With the rebel net tightening around a besieged Tripoli, it won’t be long before the NATO-rebel campaign to oust Colonel Gaddafi comes to a close. Now, the next battle for Libya can begin.
There are several indications that the military campaign to oust Gaddafi is approaching its climax. Rebel forces have recently taken control of several key cities around Tripoli, such as Tekut, Hawamid, and Ghazaya. Critically, the oil-refining city of Zawiyah has also fallen into rebel hands. This dramatic offensive by the rebels has effectively slipped a noose around the neck of Gaddafi’s regime by cutting critical supply lines that Tripoli needs to sustain its war effort. The government of Tunisia has also stepped in to curb fuel smuggling across the Tunisia-Libya border; one of the regime’s last sources of desperately needed fuel imports. It seems that for the rebels, all roads lead to Tripoli.
There is also reason to believe that the final siege of the capital won’t drag out too long. Scattered reports from inside the city tell of widespread frustration over scarce food and energy supplies. Defectors from Gaddafi’s forces tell of a military that is teetering on the brink of rout owing to rampant infighting between elite units, militiamen, and mercenaries. Apparently, the organic insurrection in Tripoli that NATO has had its fingers crossed for may actually come to pass.
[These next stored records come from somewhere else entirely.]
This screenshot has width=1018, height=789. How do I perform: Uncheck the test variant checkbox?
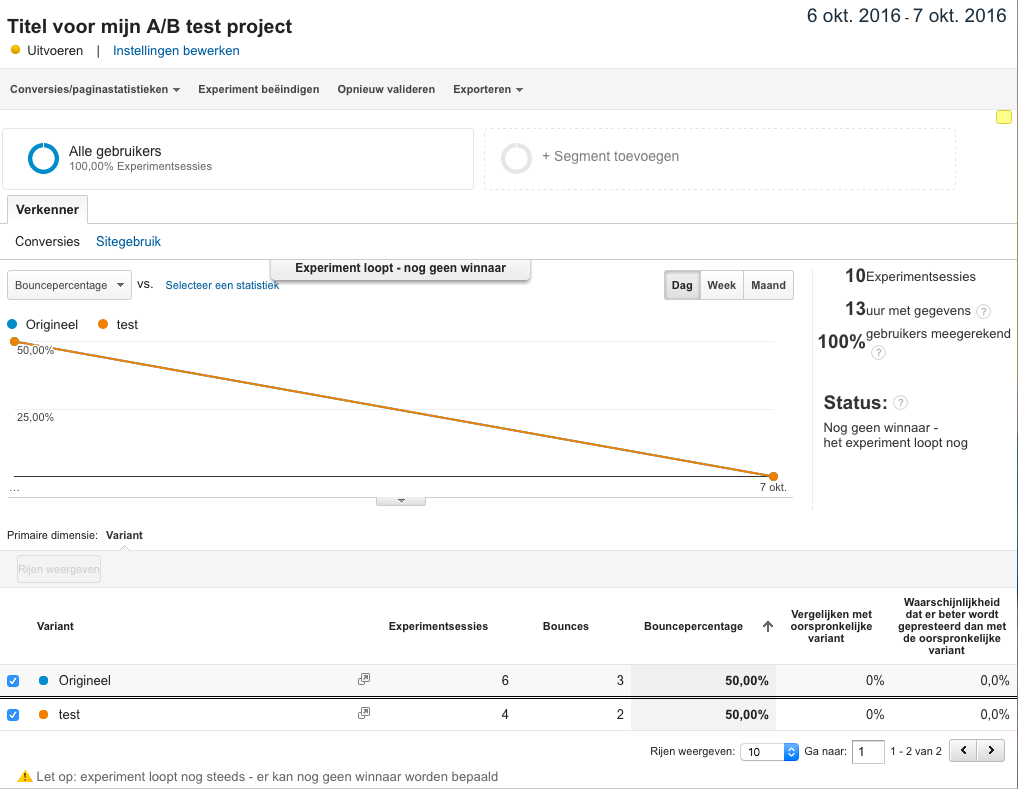tap(13, 715)
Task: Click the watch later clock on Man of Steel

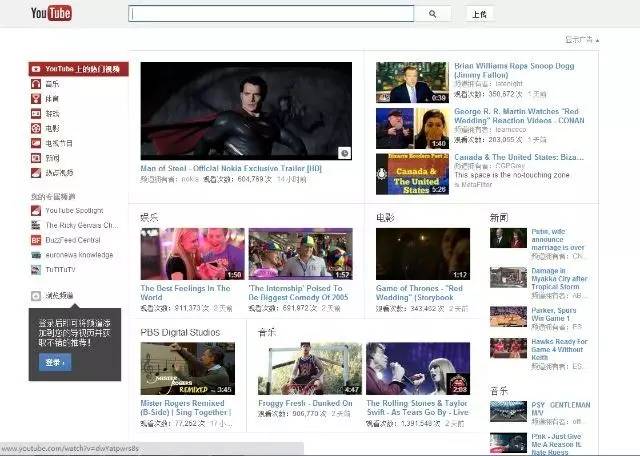Action: point(344,153)
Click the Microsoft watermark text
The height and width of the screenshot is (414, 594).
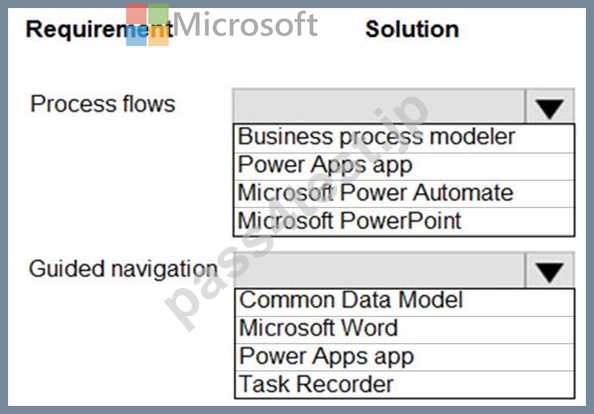[245, 24]
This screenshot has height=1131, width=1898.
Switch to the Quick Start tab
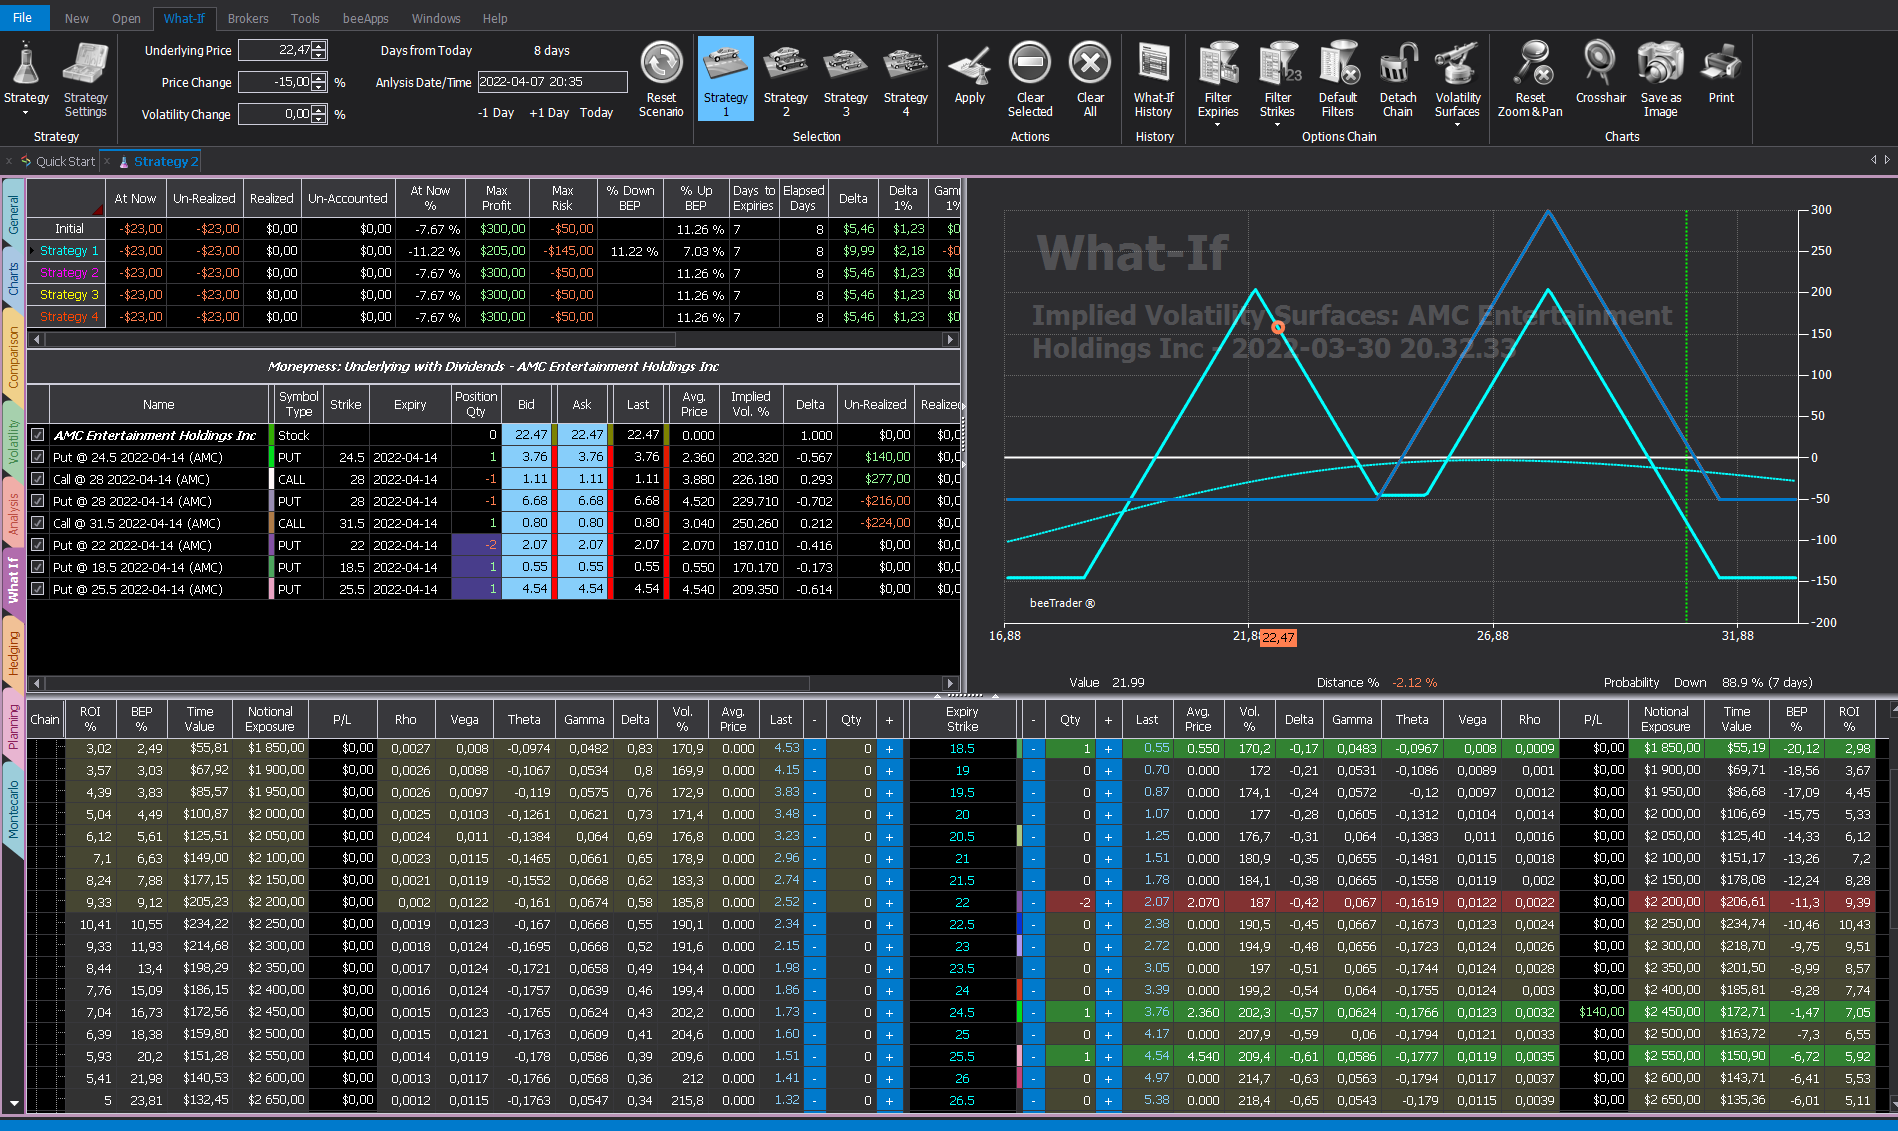(x=65, y=161)
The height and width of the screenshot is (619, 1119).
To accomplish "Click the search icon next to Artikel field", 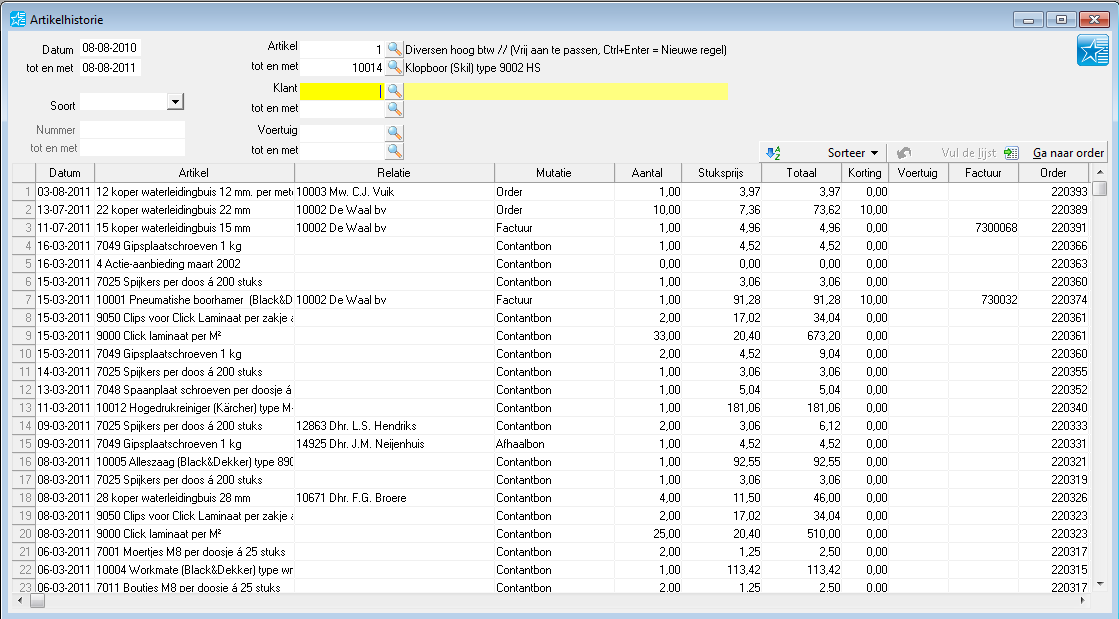I will point(395,49).
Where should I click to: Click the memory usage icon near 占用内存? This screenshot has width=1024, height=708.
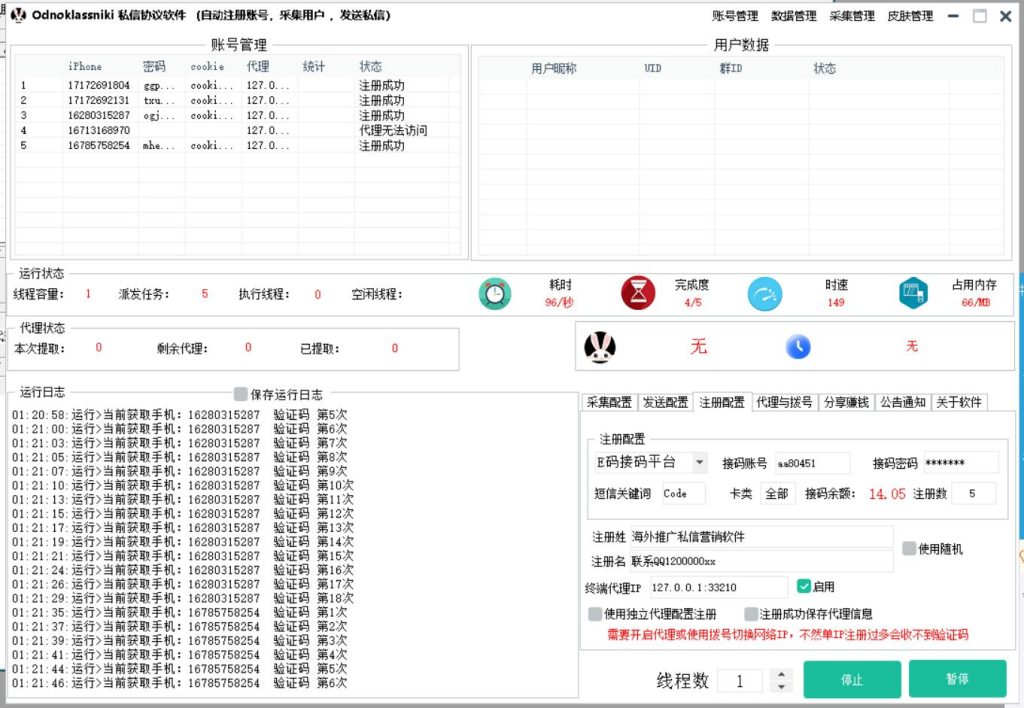(x=912, y=293)
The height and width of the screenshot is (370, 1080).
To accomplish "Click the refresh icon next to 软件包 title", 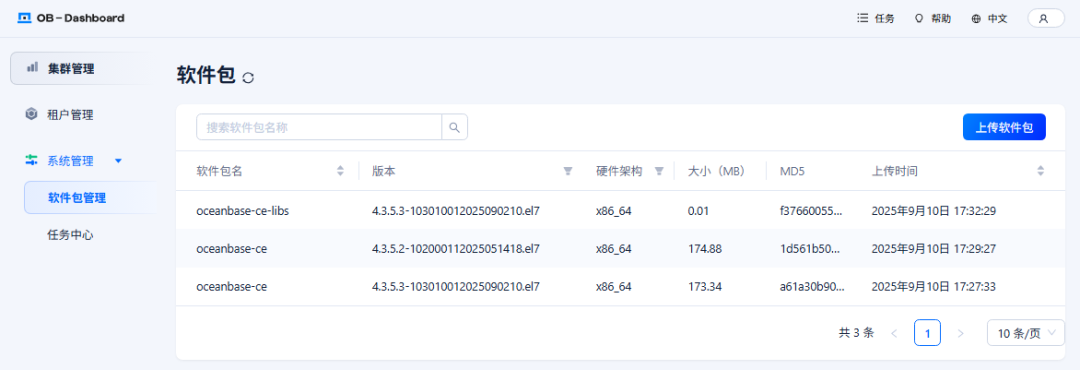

The fall of Tripoli will call for celebration on the part of the rebels and a round of self-congratulation in NATO circles. After the celebratory hangover is over however an irksome question will float into the forefront of everyone’s mind: What happens next? It’s a good question, because as we’ve seen time and time again this past two decades, it’s far easier to tear down oppressive political institutions than build up representative ones.
Libya is a particularly challenging case because of the tribal loyalties that snake their way through Libyan society. The end result is in a byzantine map of political fault lines. Libya is commonly accepted to be the most tribal state in the Arab world, a complicating factor that other Arab Spring countries such as Egypt and Tunisia don’t need to account for. The National Transitional Council (NTC) in Benghazi has done its best to pretend that these fault lines don’t really exist- that NATO’s campaign will bear the fruit of a Western style representative democracy- but recent events have indicated that there is a reservoir of tribal resentment behind the veneer of NTC harmony.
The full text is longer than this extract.